Top court rejects appeal over Gezi Park riots


The Constitutional Court Wednesday rejected a plea by Osman Kavala, a businessman linked to the 2013 Gezi Park riots as well as the Gülenist Terror Group (FETÖ), who was arrested two years ago. Kavala's lawyers had claimed their client's rights were violated by the arrest.

An indictment seeking lifelong aggravated imprisonment for 16 suspects, including Kavala, for their alleged role in trying to overthrow the government by inciting the 2013 Gezi Park protests was accepted by a court in March.

The indictment citing 746 plaintiffs, including President Recep Tayyip Erdoğan, accuses the suspects of financing and coordinating actions and protests that took place during the Gezi Park riots in 2013, while claiming that they had been involved and directed the aspects of an uprising since 2011. Prosecutors accuse defendants of holding a series of meetings to plan the riots and contacting foreign activists on how to launch riots. It said the defendants "at best wanted to force the government to resign or call early elections" and were making efforts "to prepare the grounds for a civil war or coup" if that did not happen.

Osman Kavala, who is known as the "Turkish Soros" for his links to famed Hungarian tycoon George Soros and worked with the latter's Open Society Foundation for nonprofit work, was accused of being chief financier and organizer of the riots.

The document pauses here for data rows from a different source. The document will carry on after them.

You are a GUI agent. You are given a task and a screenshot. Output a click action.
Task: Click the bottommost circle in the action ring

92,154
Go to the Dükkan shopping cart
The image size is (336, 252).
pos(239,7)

Hundreds of thousands of people marched in Istanbul in June 2013 in what began as a peaceful protest against a plan to build a replica of an Ottoman barracks on Gezi Park in the city center. Following a harsh response by the police, which is now blamed on FETÖ, the protests turned into nationwide demonstrations and riots against the government of then-Prime Minister Erdoğan. At least 10 protesters and one police officer died during clashes or events related to the protests, while thousands of others were injured. Terrorist groups including the PKK and the far-left Revolutionary People's Liberation Party-Front (DHKP-C) and various other fringe groups also jumped on the occasion, attacking security forces or taking part in rioting.